Page 42 - ap-european-history-2-sampler
P. 42

The Printing Press and Religious Reform Renaissance humanism spread to northern Europe in the late 15th century, and northern humanists focused more on religious concerns than did their Italian counterparts. By 1500, about half of the 40,000 titles that had been published were Bibles or other religious works. Humanists especially desired to reform the Catholic Church. (See Topic 1.3.) Such calls for reform spread slowly at first because they were written in Latin and had to be copied by hand.

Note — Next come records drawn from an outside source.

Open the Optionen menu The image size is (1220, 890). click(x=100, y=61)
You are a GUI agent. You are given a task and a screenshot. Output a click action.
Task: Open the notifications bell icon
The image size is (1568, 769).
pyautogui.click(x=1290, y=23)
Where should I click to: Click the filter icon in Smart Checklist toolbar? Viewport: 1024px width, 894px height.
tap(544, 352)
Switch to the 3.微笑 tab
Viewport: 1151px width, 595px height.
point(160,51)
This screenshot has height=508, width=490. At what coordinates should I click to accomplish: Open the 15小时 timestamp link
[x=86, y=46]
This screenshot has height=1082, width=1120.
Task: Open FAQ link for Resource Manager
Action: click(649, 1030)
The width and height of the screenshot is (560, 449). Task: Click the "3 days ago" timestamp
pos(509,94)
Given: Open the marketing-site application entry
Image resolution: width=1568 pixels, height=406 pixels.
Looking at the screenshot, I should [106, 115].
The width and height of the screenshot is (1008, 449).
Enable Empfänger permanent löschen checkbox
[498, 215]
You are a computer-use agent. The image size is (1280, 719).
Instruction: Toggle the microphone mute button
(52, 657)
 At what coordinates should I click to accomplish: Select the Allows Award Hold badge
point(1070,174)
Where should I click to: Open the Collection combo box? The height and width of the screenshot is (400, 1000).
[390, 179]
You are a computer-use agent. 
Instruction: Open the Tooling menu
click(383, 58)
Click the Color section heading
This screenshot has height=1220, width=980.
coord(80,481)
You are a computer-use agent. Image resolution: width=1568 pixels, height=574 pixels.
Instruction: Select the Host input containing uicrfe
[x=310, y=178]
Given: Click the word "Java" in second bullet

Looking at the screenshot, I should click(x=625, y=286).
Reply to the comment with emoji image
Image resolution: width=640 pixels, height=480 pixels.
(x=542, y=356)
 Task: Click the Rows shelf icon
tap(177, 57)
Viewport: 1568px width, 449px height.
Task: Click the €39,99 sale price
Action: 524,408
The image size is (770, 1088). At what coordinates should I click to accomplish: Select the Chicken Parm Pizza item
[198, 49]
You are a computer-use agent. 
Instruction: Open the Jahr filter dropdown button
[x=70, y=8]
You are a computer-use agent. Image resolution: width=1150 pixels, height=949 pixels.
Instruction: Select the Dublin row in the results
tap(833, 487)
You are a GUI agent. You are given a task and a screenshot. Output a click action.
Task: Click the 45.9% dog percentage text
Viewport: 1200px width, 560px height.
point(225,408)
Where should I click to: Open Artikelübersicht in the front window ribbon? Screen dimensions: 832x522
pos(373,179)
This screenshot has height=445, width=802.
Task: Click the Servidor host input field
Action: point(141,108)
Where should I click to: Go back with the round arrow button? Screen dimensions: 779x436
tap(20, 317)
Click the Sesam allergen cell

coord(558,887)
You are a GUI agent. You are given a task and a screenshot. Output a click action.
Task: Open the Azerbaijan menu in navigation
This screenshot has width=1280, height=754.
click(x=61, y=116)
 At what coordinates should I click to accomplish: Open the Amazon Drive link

However, by 1517, printing had become well established and would have extensive impacts on Europe. That year, German monk Martin Luther (1483– 1546) called for religious reform. Luther emphasized the Bible as the main source of religious truth and believed that people should be able to read and interpret the Bible themselves without the aid of priests. Luther’s ideas were quickly translated into German, printed into pamphlets, and distributed throughout German-speaking lands. A local protest by one unknown scholar ignited a raging controversy.
 Source: Getty Images
This wood engraving from 1879 shows printers
operating a press in 1520.
Soon, additional reformers added to the debate sparked by Luther. The printing press allowed them to spread their ideas faster and more widely than ideas had ever spread before.
Within a decade, a revolutionary shift in European Christianity and politics, known as the Protestant Reformation, had begun. (See Topic 2.3 for more information on the Protestant Reformation.) Scripture readings became an important part of the Protestant religious services that were replacing the Catholic mass. Since most people did not read Latin, if they were going to read the Bible, they needed one in their vernacular, or local language. With the spread of printing, affordable Bibles appeared in many vernaculars for the first time.